The semifinal victory put Djokovic in the singles final of a major for a record 35th time, breaking a tie with Chrissie Evert (18-16). Djokovic in recent years has shifted his focus to winning Grand Slams. “All the tournaments that I play are basically leading me up to Grand Slam,” said Djokovic. “I’m really glad that this year, actually last several years, my Grand Slam seasons are amazing. The results are fantastic.”
Djokovic assembled points and games as a 23 time champion would, surgically threading acute angles and light touch with drop shots. Sinner’s forehand was bullied, a shot the Italian strikes heavily with higher string tension than the Serbian, but also misses often. Djokovic’s forehand once upon a time was also a weak point in his game earlier in his career.
“Well, it was a well-fought, straight-set victory,” said Djokovic. “Each set was closer than it appears maybe on the scoreboard. I knew that he is going to try to be aggressive and hit from both forehand and backhand quite flat and fast, so I needed to be really sharp from the beginning, which I think I have.”

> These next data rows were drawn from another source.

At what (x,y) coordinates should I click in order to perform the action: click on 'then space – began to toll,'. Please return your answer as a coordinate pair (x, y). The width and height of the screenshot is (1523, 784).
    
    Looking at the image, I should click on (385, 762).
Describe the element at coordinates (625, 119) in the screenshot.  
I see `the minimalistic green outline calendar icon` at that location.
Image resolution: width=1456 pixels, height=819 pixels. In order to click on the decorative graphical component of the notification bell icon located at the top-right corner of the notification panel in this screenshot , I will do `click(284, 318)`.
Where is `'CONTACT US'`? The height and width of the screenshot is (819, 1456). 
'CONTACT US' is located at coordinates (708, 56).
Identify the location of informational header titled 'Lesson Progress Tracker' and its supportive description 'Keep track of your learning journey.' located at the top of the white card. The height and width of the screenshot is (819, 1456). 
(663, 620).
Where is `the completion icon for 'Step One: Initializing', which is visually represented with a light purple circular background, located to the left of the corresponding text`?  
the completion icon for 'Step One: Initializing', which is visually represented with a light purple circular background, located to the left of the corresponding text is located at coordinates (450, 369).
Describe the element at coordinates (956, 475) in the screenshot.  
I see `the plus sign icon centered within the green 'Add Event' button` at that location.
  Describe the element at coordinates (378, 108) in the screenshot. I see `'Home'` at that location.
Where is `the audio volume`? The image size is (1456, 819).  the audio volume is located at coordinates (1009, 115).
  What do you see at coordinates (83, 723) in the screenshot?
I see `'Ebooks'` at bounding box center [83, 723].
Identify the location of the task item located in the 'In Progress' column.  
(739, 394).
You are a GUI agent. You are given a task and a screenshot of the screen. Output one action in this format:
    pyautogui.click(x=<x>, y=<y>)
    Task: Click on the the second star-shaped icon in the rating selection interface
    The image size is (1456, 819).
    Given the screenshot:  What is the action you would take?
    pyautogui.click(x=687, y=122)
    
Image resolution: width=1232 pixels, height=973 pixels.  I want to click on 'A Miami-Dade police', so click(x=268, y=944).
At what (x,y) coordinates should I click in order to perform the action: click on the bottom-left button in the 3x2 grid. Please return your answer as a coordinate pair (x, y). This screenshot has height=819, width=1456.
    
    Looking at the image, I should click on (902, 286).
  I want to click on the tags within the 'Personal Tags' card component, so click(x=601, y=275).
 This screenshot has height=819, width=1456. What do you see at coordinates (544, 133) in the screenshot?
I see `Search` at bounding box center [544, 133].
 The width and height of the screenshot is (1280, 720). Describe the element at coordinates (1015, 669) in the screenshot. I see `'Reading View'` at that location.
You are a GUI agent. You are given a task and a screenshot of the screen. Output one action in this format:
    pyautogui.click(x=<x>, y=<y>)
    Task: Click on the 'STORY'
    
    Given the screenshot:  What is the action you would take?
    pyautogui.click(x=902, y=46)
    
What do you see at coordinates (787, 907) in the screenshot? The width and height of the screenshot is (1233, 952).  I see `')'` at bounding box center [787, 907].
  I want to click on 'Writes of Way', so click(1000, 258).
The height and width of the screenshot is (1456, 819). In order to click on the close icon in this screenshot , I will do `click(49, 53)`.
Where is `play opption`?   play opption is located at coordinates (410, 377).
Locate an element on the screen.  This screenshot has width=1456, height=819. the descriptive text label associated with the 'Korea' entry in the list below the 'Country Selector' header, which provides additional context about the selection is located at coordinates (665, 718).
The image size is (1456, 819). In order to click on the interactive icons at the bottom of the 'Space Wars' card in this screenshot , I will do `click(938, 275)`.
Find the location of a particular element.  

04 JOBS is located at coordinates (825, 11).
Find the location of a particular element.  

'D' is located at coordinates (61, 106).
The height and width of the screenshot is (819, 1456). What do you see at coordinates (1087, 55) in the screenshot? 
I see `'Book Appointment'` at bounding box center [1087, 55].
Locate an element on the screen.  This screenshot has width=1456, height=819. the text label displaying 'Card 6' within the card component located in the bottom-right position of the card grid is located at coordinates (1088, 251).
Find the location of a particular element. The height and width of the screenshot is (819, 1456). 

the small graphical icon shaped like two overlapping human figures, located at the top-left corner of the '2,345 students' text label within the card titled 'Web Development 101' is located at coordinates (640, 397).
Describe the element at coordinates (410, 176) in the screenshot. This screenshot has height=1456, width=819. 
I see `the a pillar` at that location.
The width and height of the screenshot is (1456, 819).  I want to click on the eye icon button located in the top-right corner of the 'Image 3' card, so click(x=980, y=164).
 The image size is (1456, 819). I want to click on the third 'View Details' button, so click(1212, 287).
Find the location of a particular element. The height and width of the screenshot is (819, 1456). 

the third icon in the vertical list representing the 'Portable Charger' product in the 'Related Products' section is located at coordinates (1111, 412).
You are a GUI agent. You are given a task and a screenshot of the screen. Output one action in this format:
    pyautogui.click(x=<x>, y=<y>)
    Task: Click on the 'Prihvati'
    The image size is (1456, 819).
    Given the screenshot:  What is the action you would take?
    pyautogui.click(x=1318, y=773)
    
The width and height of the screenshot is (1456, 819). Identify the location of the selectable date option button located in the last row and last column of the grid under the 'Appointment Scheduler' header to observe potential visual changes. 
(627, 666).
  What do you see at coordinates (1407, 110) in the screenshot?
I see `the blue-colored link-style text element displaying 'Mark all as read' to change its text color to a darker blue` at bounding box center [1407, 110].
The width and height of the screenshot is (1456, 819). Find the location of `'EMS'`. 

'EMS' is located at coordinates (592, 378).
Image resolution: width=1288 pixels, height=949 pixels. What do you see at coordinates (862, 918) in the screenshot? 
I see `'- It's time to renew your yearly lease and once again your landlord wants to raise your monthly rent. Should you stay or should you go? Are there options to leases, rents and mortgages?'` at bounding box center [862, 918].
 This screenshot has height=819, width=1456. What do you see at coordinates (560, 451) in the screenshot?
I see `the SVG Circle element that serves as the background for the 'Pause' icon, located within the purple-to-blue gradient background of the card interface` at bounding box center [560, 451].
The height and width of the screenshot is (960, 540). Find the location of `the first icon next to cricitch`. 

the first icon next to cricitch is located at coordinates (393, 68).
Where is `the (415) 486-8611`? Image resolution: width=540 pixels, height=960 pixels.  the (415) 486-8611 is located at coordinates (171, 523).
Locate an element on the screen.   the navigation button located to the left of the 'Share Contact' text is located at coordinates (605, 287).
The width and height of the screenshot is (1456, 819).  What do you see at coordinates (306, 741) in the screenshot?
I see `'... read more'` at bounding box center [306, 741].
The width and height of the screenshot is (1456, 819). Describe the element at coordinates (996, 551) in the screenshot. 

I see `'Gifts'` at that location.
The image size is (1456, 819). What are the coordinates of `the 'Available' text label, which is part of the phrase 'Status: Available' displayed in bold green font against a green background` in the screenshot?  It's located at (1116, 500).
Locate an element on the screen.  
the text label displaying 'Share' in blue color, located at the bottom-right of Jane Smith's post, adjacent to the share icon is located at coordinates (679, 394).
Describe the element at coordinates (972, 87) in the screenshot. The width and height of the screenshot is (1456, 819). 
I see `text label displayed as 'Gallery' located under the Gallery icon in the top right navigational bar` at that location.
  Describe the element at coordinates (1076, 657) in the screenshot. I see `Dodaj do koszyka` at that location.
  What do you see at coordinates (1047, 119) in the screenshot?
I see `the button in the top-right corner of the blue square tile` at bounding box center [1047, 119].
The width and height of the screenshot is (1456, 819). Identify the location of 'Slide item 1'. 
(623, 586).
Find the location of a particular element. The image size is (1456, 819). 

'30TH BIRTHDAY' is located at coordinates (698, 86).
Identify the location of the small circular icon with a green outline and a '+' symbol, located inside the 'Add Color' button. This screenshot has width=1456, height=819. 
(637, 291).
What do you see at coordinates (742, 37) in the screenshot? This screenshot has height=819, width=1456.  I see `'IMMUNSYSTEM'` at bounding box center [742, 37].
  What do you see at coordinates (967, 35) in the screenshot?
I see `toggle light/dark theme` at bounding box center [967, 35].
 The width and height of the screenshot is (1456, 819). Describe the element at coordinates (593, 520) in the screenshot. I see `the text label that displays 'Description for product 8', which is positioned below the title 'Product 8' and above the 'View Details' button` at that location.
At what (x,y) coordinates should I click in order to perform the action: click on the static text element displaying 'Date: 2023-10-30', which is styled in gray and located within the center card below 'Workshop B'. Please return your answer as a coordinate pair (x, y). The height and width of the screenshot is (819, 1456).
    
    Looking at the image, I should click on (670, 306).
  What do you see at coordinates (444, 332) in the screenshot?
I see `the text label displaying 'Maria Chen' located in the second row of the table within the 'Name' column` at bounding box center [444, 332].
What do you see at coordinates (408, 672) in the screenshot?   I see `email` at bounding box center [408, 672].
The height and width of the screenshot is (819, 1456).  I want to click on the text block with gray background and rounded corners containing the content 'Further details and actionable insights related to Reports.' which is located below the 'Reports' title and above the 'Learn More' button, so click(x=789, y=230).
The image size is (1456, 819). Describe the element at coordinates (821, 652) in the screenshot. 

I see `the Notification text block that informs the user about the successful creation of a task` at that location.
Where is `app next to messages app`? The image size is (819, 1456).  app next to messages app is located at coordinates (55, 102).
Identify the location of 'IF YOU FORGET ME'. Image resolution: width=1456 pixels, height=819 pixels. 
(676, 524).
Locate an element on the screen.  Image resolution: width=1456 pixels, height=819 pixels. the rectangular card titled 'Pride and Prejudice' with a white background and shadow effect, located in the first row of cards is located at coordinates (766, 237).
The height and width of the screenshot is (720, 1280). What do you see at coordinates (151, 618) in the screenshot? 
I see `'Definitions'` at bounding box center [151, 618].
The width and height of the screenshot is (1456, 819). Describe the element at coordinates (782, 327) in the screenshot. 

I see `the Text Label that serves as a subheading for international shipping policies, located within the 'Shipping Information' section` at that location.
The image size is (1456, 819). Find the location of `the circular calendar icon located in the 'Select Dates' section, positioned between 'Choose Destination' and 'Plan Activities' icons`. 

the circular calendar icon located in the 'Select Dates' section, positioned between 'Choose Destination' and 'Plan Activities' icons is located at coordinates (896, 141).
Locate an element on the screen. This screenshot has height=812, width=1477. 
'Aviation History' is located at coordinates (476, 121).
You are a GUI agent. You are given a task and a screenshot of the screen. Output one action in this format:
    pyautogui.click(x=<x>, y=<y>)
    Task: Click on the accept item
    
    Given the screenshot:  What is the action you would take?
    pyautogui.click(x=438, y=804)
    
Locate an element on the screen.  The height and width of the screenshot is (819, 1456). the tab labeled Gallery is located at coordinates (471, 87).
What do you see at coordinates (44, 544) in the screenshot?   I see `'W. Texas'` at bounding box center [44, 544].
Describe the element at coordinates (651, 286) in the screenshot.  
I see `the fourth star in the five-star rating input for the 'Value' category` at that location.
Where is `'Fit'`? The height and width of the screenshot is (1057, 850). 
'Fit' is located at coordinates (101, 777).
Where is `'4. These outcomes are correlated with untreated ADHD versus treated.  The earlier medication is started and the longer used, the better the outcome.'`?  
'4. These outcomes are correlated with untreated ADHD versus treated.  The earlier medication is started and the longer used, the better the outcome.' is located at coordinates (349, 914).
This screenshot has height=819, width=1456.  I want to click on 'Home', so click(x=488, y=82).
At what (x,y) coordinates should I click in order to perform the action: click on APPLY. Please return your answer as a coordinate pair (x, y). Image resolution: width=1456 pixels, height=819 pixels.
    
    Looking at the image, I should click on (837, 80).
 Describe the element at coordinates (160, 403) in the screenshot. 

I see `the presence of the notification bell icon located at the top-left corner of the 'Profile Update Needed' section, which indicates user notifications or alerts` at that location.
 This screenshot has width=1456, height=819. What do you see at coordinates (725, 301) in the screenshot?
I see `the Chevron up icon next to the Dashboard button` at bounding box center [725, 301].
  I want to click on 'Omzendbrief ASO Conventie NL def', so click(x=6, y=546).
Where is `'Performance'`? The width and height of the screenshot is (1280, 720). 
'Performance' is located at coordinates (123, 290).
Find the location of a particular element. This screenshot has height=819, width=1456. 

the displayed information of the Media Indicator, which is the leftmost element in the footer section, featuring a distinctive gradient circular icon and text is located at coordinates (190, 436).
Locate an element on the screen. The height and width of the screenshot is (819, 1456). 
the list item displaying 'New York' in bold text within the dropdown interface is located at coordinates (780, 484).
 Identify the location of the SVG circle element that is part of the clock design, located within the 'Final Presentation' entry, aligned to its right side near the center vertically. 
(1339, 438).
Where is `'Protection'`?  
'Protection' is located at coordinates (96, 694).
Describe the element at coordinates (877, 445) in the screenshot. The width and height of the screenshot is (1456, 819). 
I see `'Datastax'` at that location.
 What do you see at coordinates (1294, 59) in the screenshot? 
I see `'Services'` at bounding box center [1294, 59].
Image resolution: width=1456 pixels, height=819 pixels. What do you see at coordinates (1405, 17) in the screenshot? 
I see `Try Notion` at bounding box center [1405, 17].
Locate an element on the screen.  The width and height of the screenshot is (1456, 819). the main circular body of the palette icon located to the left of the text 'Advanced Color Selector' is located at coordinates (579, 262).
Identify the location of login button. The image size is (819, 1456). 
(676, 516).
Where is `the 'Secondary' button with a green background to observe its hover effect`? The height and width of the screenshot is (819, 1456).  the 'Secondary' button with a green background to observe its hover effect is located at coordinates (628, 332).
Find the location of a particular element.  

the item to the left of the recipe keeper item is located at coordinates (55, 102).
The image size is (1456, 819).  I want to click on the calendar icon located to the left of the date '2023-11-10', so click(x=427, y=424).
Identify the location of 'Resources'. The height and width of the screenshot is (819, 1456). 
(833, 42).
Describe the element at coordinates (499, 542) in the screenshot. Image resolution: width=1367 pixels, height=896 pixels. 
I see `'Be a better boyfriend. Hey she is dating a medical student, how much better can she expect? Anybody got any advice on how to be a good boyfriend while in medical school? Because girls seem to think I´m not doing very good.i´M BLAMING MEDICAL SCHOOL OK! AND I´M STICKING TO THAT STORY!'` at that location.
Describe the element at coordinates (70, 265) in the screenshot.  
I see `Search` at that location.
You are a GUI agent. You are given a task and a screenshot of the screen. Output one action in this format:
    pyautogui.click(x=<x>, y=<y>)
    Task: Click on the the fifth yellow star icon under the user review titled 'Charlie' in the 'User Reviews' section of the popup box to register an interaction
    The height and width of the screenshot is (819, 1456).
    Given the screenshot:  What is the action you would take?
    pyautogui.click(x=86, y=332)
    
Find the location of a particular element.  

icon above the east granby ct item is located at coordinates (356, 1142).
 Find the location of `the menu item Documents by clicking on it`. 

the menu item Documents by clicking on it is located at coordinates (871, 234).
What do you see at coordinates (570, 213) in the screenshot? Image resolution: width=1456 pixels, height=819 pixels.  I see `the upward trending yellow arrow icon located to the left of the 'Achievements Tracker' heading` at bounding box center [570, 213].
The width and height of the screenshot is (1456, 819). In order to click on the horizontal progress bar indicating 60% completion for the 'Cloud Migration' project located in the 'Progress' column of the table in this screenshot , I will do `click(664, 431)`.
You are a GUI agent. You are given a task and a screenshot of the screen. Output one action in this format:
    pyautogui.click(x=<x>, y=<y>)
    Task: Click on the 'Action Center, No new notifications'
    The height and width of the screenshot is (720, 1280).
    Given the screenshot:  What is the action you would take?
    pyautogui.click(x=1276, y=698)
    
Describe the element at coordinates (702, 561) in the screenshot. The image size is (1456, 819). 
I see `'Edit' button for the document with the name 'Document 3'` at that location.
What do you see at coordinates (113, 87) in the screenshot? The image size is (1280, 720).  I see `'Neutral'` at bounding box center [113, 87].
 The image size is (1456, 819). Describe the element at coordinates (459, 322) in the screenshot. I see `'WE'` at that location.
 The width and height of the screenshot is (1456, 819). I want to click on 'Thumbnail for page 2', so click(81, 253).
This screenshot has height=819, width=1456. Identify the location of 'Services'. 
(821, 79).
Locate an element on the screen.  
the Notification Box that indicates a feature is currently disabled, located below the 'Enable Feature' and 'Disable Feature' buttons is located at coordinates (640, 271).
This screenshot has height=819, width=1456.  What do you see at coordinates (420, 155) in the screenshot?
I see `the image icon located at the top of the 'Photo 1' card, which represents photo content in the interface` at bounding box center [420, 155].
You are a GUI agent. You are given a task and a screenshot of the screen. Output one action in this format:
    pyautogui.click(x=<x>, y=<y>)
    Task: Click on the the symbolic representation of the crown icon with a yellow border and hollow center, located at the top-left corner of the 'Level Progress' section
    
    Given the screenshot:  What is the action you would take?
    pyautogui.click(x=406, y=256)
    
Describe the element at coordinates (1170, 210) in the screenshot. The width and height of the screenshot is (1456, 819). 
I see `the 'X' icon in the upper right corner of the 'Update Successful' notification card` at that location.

Another aspect of Djokovic’s game that has improved over the years is his serving. Trying to find a way to close out the first set at 5-3, from love-15, Djokovic hit three aces in a row. In the opening games, he totaled five aces and won 67 percent of his second serve points.
Djokovic started to push the pace early in the second set, breaking Sinner at 1-1. The next game featured an odd moment for the sport, Djokovic at 15-all was called for a mid-rally hindrance by the chair umpire. “I saw the replay,” said Djokovic. “I saw that my grunt finished before he hit the shot. So I thought that chair umpire’s call was not correct. I mean, my opinion.”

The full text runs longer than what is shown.